### DOCUMENT:
────────

- Presented by: Eva "Evelyn" Kramerová
- No. of days: 74
- No. of housemates: 20
- Winner: Xénia Gregušová
- Runners-up: Henrich Kuľko Lukáš Stanislav

Release
- Original network: Markíza
- Original release: August 31 – December 11, 2020

Season chronology
- ← Previous Season 11Next → Season 13

= Farma season 12 =

Season of television series

Farma 12 - City vs Village is the twelfth season of the Slovak version of The Farm reality television show based on the Swedish television series of the same name. The show began filming in August 2020 and premiered on August 31, 2020 on Markíza.

==Format==
Twenty contestants are chosen from the outside world. This year's twist is City vs Village. In each team there are ten contestants. Contestants live together on a farm but in two groups. Richer city part have some benefits from city life and poorer village part has harder conditions. In first week contestants from Team City are entered to the Village part of farm and contestants from Team Village are entered to the City part. After two weeks teams swap places.

==Nomination process==
In the first few weeks, only contestants who live in the Village got to choose the Farmer of the Week and Butlers. Those in the City can choose their Farmer of the Week but they don't need to. From butlers team will choose duelist for their team and second team must vote for another duelist. In the duel they need 3 points to survive, otherwise they're evicted from the farm. After 3rd week, evicted farmer chooses Farmer of the Week.

────────

### RAW DATA:
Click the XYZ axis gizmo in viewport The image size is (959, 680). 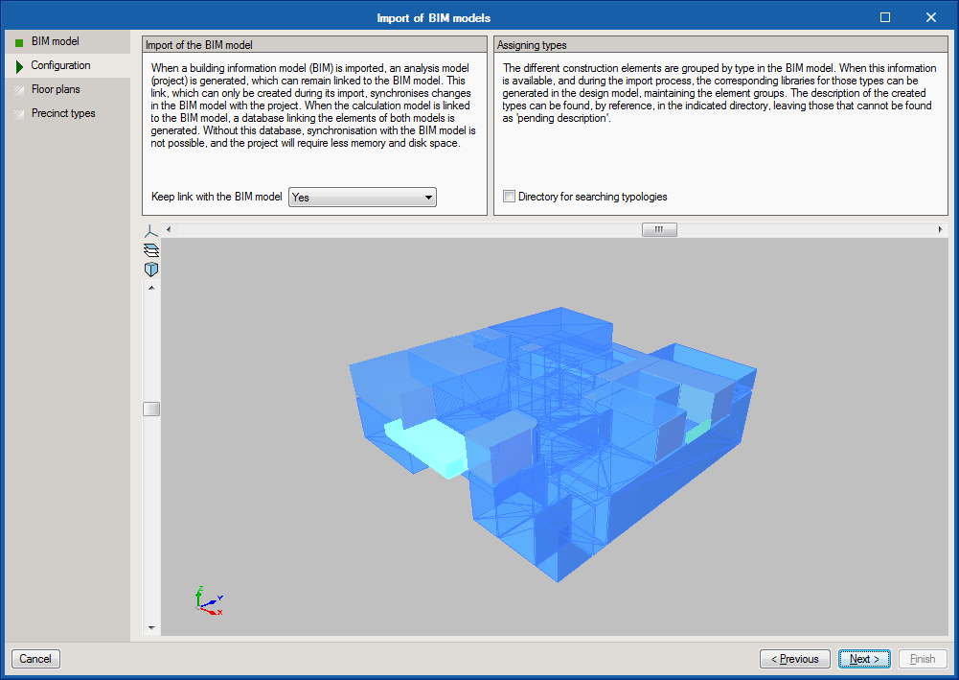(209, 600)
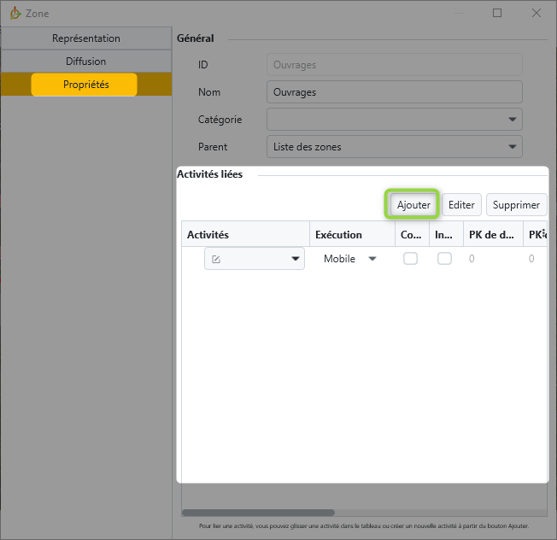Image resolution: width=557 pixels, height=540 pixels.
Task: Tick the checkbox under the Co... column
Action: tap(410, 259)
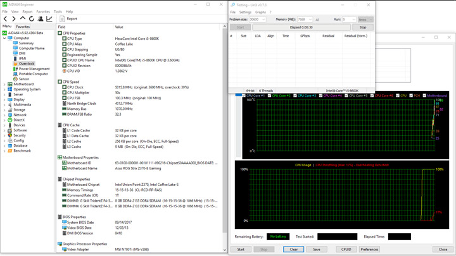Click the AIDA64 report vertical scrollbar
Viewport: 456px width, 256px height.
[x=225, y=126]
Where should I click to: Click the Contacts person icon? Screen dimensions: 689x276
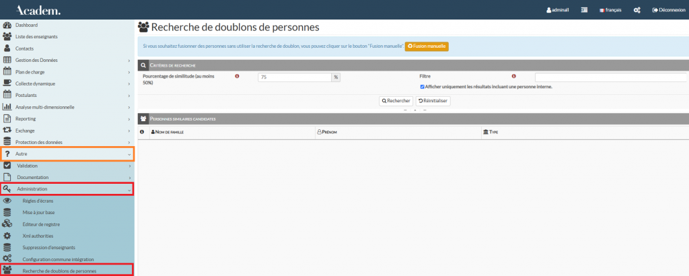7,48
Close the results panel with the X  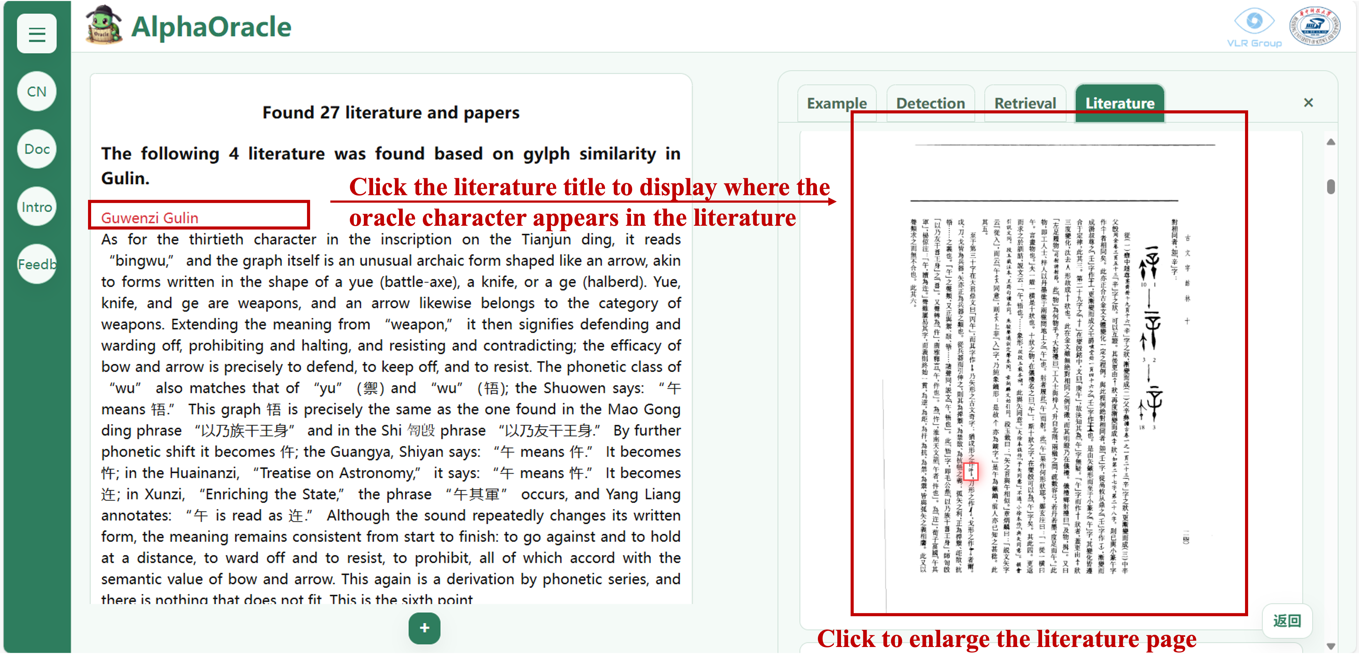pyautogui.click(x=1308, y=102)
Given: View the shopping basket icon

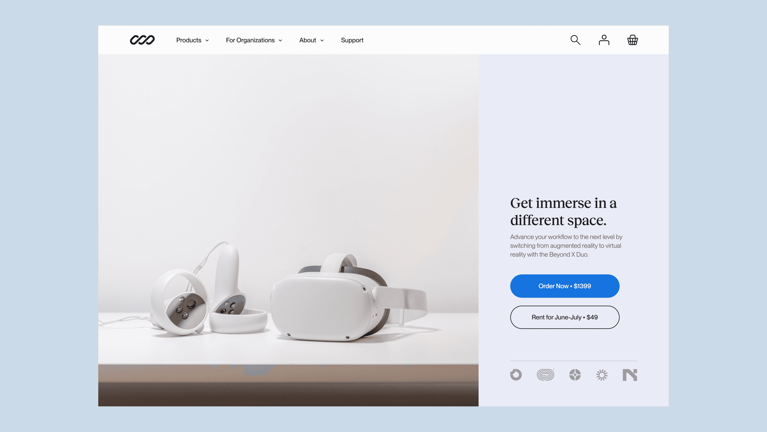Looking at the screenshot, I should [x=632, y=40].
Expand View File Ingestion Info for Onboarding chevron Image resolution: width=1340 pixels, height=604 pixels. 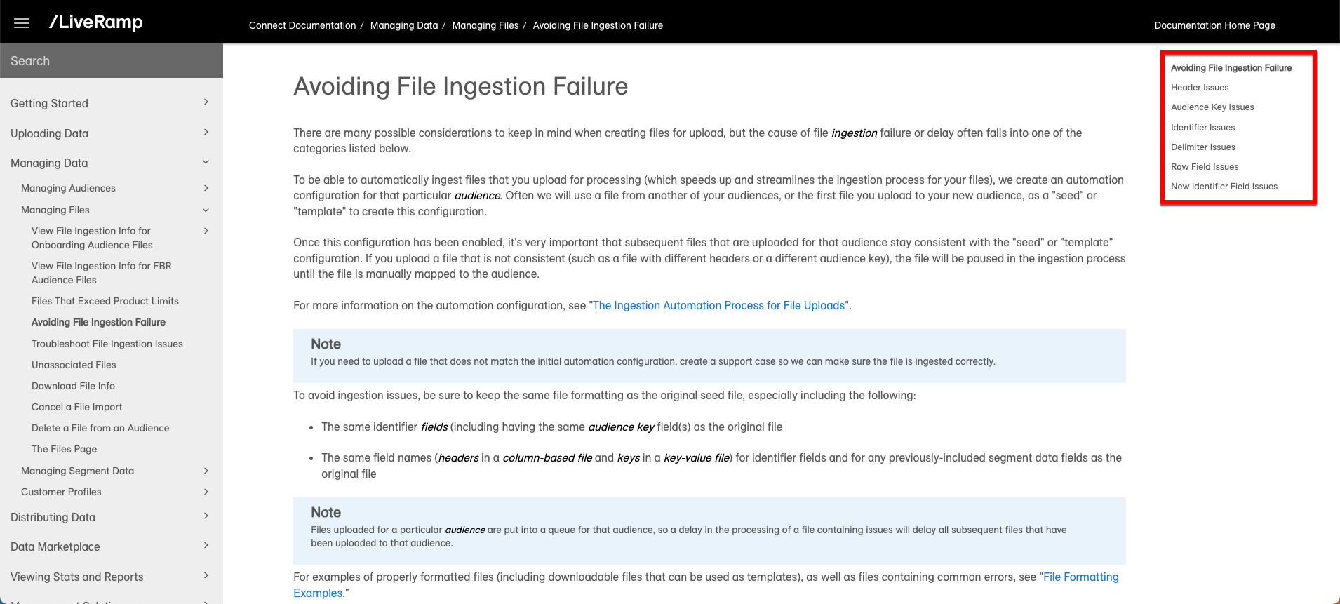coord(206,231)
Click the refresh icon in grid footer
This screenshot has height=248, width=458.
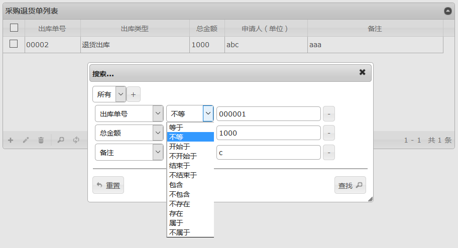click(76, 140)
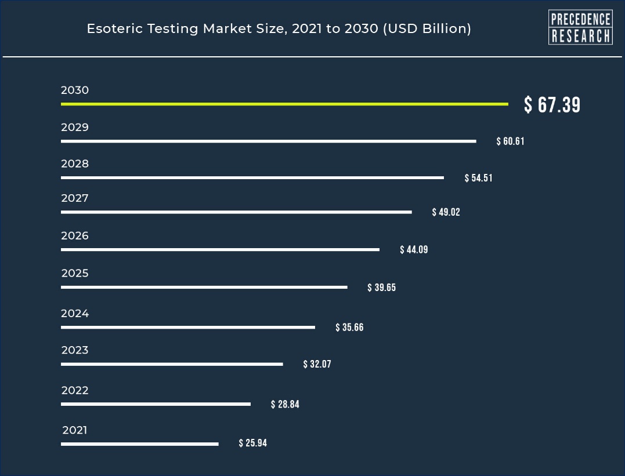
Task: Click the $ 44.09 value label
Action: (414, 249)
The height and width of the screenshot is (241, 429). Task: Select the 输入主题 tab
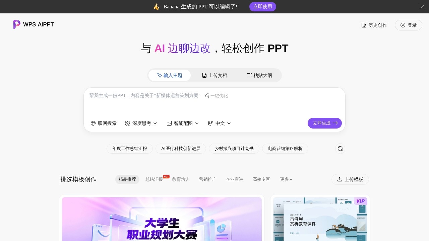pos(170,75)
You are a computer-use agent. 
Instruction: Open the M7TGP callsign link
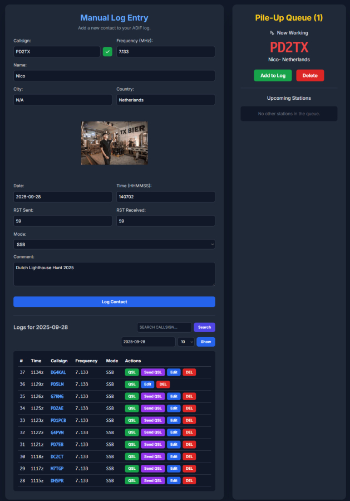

────────

### REQUIREMENT 1:
In the text about Farma season 12, how many points must a contestant earn in a duel to avoid eviction?
### REQUIREMENT 2:
Reproduce word for word the stretch of the Farma season 12 text from "Farma 12 - City" through "2020 on Markíza.".
### REQUIREMENT 3:
Render this sentence from the Farma season 12 text in Spanish: "In each team there are ten contestants."
Use only the text about Farma season 12 to respond.

### WORKED SOLUTION 1:
Three points.

### WORKED SOLUTION 2:
Farma 12 - City vs Village is the twelfth season of the Slovak version of The Farm reality television show based on the Swedish television series of the same name. The show began filming in August 2020 and premiered on August 31, 2020 on Markíza.

### WORKED SOLUTION 3:
En cada equipo hay diez concursantes.